**Work request:** Word for word, restate the records that come next, omitting the images.

*** Begin section ***

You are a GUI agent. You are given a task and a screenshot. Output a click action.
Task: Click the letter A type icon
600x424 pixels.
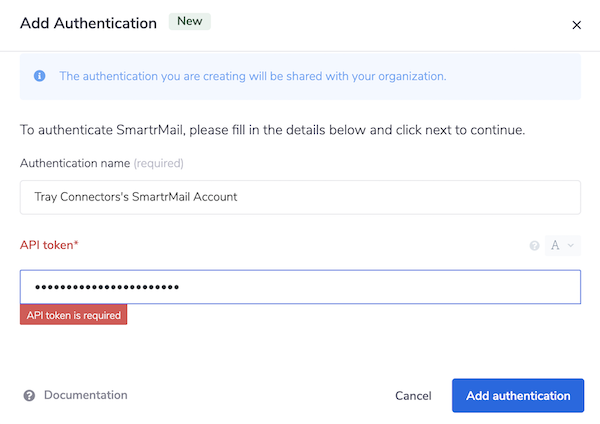555,245
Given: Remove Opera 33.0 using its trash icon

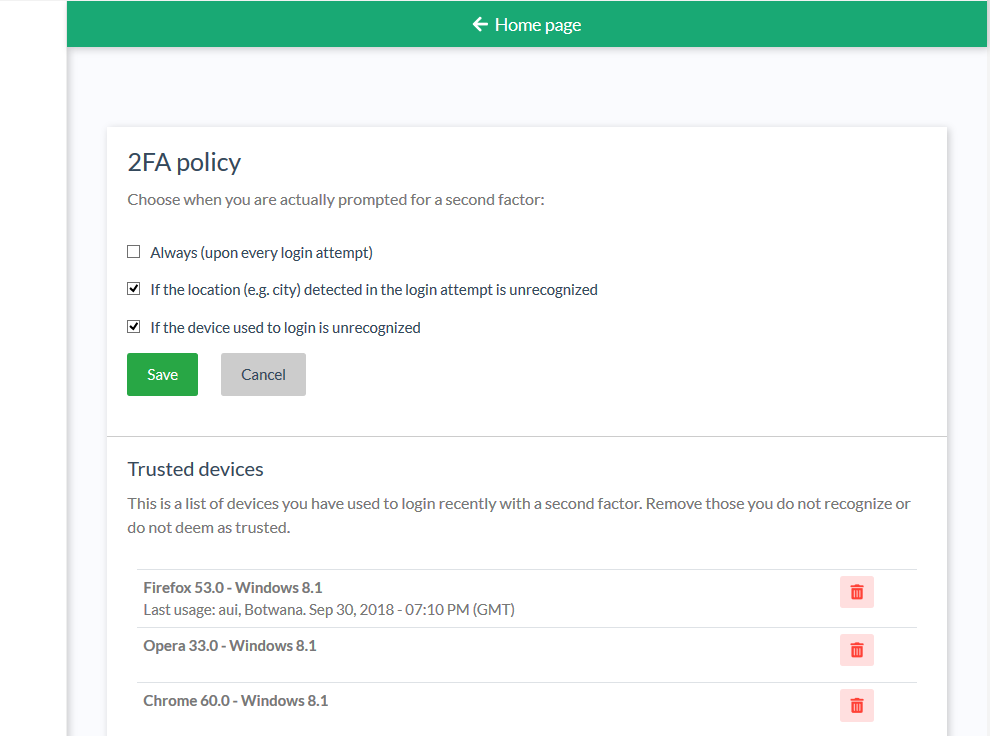Looking at the screenshot, I should (x=856, y=649).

*** End section ***

**Exercise output:**
You are a GUI agent. You are given a task and a screenshot. Output a click action.
Task: Click the letter A type icon
600x424 pixels.
555,245
Given: Remove Opera 33.0 using its trash icon

Looking at the screenshot, I should (x=856, y=649).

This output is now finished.